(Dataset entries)
********

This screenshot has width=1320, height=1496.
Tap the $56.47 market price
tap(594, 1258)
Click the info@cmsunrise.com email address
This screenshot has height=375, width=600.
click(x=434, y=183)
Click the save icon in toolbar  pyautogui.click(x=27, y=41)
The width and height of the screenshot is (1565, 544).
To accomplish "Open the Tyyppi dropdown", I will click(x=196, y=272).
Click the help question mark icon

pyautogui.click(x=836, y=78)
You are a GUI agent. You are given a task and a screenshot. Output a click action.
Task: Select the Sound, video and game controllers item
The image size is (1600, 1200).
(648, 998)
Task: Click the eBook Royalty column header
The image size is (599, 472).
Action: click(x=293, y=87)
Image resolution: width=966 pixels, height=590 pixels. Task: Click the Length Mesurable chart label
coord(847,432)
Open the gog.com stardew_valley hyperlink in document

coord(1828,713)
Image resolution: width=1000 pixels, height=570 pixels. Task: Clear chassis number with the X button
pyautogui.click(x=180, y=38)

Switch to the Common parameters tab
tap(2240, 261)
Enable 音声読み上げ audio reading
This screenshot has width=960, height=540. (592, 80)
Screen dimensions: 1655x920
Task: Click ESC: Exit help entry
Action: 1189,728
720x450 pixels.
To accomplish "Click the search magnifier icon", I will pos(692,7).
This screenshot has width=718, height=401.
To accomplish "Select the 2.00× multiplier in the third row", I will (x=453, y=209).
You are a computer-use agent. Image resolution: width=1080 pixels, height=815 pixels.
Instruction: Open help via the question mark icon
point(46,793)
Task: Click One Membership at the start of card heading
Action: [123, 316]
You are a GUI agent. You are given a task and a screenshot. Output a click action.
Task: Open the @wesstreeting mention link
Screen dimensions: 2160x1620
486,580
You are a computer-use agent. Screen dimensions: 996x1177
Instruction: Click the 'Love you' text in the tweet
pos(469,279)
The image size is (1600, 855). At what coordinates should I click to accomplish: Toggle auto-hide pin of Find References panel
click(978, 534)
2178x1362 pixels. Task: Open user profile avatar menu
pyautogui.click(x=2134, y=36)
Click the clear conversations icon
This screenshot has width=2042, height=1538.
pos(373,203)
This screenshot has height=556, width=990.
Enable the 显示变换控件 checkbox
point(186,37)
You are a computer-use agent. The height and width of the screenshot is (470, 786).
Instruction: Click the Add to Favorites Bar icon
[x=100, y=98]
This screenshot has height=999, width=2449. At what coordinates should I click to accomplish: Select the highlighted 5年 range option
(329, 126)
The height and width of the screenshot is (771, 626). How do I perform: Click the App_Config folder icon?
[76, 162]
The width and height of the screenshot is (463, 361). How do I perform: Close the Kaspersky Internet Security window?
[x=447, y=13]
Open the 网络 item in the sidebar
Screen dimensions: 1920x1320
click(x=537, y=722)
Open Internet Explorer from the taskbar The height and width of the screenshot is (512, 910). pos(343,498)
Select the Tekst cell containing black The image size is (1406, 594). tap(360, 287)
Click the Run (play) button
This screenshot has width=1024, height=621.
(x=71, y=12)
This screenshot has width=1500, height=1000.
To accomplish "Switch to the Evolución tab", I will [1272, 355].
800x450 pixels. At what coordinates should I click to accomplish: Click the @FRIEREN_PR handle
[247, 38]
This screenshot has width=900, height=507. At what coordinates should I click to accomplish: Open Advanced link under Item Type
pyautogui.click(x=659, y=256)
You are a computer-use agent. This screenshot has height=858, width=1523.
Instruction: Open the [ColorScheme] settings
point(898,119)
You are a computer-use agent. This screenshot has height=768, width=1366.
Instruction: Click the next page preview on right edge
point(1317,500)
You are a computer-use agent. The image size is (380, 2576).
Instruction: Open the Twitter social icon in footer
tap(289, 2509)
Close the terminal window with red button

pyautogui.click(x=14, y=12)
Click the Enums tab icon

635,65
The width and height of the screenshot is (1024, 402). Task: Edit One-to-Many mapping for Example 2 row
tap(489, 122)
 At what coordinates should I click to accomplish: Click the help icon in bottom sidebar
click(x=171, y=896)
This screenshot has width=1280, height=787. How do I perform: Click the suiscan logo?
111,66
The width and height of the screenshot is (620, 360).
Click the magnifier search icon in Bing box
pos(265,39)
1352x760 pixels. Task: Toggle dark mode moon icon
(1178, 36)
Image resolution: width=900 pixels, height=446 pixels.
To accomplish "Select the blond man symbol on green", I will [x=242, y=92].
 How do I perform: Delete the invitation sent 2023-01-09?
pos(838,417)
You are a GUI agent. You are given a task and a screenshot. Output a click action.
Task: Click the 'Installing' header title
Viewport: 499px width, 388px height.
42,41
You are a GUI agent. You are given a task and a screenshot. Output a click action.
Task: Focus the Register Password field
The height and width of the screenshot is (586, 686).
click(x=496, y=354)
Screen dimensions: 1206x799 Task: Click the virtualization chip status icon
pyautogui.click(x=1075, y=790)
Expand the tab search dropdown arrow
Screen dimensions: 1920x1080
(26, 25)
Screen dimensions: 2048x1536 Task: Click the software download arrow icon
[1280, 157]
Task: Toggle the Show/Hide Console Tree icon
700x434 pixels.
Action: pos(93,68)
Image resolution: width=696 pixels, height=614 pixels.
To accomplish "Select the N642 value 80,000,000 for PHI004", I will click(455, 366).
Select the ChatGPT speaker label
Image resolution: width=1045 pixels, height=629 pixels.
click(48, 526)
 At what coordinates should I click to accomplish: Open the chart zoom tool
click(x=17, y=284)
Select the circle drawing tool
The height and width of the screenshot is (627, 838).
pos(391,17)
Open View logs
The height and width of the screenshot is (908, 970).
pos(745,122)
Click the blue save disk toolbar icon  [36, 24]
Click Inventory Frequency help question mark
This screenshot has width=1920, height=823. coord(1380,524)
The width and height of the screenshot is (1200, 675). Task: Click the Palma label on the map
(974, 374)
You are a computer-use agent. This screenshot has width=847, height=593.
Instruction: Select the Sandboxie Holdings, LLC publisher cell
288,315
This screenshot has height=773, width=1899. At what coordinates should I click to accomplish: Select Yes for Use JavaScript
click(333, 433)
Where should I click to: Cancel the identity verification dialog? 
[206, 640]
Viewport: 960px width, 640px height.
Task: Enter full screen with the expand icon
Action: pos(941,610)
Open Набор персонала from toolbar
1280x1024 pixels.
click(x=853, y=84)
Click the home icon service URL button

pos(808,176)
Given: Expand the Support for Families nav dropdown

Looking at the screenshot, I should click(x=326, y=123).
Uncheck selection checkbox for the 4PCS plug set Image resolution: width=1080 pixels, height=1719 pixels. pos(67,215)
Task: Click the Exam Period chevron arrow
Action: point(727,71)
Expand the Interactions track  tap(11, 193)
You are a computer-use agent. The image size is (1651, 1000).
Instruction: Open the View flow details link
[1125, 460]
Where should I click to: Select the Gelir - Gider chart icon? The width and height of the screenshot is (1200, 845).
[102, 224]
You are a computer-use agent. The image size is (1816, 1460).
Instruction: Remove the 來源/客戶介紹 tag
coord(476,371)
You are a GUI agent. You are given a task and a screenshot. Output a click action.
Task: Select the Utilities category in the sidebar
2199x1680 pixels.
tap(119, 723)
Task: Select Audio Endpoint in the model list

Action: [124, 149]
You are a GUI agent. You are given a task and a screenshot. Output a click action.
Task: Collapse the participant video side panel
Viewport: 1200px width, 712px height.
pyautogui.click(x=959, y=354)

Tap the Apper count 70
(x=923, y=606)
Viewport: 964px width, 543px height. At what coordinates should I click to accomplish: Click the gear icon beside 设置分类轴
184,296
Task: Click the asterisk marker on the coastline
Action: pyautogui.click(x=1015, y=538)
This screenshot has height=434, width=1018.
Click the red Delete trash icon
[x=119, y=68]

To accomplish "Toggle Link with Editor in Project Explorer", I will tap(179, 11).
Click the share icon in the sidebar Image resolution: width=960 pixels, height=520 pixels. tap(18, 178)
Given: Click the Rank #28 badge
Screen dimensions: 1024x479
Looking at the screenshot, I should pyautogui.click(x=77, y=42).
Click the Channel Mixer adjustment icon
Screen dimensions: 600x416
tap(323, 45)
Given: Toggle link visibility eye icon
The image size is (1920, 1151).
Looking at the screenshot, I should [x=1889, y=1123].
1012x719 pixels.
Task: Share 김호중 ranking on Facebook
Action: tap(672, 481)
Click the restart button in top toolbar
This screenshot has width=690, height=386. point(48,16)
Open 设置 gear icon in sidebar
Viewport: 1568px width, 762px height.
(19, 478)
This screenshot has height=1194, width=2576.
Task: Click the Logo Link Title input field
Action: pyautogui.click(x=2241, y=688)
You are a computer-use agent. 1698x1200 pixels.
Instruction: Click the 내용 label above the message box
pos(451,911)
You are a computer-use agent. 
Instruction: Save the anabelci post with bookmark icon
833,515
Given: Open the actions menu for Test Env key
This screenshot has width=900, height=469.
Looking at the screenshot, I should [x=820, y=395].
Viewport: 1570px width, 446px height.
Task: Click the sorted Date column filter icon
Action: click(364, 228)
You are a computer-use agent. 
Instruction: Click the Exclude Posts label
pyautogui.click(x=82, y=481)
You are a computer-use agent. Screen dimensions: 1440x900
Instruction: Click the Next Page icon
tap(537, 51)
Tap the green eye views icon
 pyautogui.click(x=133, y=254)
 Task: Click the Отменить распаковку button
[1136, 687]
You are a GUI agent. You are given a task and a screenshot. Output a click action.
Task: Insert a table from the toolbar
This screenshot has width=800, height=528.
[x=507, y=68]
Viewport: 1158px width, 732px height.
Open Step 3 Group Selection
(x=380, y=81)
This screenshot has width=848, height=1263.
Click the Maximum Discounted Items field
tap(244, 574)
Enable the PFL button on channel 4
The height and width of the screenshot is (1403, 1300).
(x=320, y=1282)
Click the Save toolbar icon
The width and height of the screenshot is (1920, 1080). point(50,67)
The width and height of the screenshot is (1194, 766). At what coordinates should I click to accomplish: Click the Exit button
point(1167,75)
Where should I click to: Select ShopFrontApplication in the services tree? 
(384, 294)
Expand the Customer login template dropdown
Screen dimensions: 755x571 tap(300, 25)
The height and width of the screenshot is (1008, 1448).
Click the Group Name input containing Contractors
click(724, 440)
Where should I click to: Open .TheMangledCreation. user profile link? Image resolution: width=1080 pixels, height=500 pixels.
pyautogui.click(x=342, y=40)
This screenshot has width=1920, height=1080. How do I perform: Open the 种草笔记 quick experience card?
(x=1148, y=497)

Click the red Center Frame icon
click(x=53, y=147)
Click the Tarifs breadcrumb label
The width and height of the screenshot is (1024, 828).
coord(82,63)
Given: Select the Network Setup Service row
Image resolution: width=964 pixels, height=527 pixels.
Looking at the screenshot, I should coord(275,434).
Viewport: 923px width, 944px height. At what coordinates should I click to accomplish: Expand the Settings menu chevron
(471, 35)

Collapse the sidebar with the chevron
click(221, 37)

********

GOAL OF THE EXERCISE →
Can you copy, character for character, the lines between the one holding "Click the Tarifs breadcrumb label" and the one holding "Looking at the screenshot, I should coord(275,434).", including both?

RESULT FOR THIS EXERCISE →
Click the Tarifs breadcrumb label
The width and height of the screenshot is (1024, 828).
coord(82,63)
Given: Select the Network Setup Service row
Image resolution: width=964 pixels, height=527 pixels.
Looking at the screenshot, I should coord(275,434).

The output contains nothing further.